Stopping Violence, Not Free Speech

May 20, 1994

To hear abortion opponents describe it, legislation protecting access to women's reproductive health clinics will outlaw peaceful protests protected by the Constitution. But the history of abuse heaped on these clinics is anything but peaceful.

For years now, many clinics that offer abortions -- along with contraceptives, cancer screening, prenatal care, fertility treatment or other reproductive health services -- have operated virtually under siege. By one count, clinics and their staffs have been the targets of more than 1,000 acts of violence in the past 10 years.

In addition to protesters who hover outside to dissuade people from using the clinics, these sites have sustained millions of dollars of damage. Bombings, arson, acid attacks that leave putrid smells and render furniture and supplies unusable -- the list of crimes is shockingly long. Staff members of clinics have been harassed by death threats, stalkers and other means of intimidation. The hostility culminated in the murder of Dr. David Gunn last year outside a clinic in Pensacola, Fla.
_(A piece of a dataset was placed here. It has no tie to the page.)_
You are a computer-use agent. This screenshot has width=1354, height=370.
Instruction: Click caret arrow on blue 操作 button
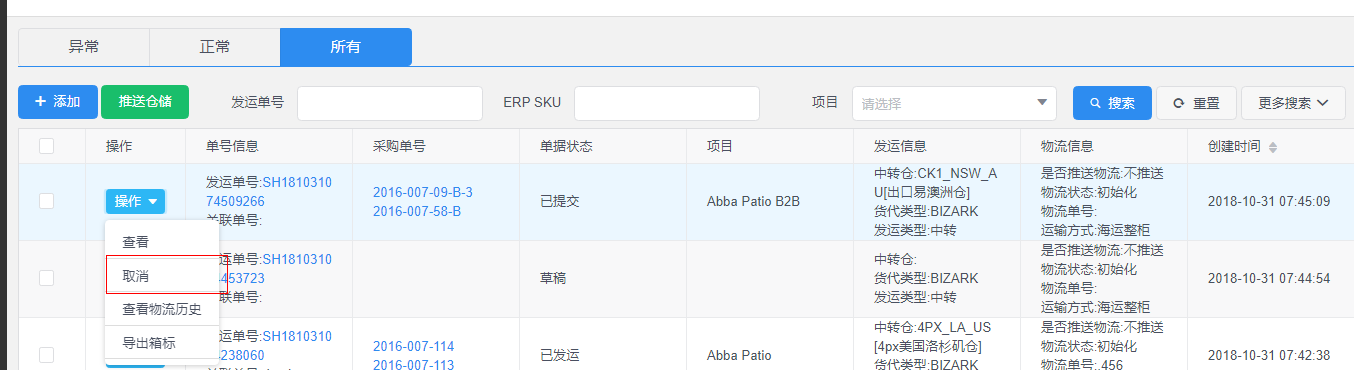(153, 202)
This history of violence needs to be taken into account in assessing the reaction to passage of legislation making it a federal crime to attack or blockade abortion clinics, staff members or clients. This newspaper has never doubted the sincerity of many of the people who publicly demonstrate their abhorrence of abortion. But neither do we doubt that elements of the anti-abortion movement have carried out a sustained campaign against these clinics that has frequently spilled over into criminal violence and intimidation.
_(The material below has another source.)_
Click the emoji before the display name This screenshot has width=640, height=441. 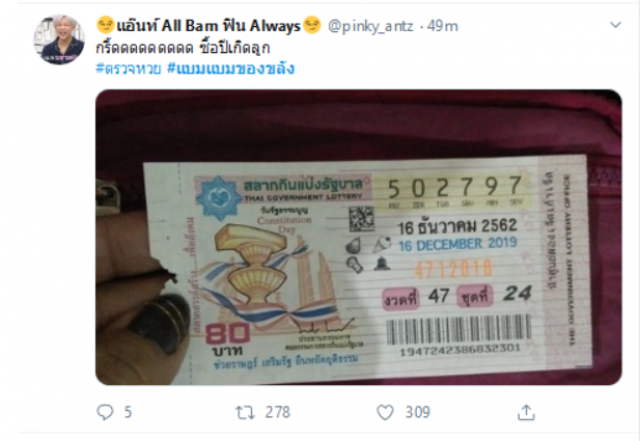[105, 25]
Still, some would argue that the nation does not need a federal law to address this problem, that existing criminal statutes are adequate. On that point the record speaks for itself. Across the country, state and local law enforcement agencies have lacked either the resources or the will to stop this campaign of terror. Some local law enforcement agencies have even said they need federal help.
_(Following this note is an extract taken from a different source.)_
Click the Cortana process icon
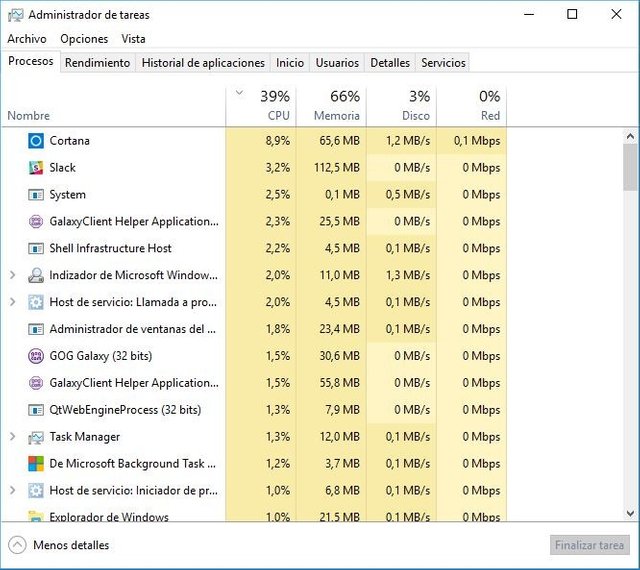This screenshot has width=640, height=570. point(36,141)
Moreover, the bill is carefully drawn to protect free speech and to guard against dampening citizens' rights to peaceful protest. Those rights do have limits. No one would argue that faith healers, for instance, have a right to drive around hospitals all night honking their horns to protest the practice of scientific medicine.

We repeat: Despite what its opponents say, this bill is aimed at stopping violence, not peaceful demonstrators. Abortion opponents have every right to make their convictions known. But in this country, they do not have the right to force those beliefs on others.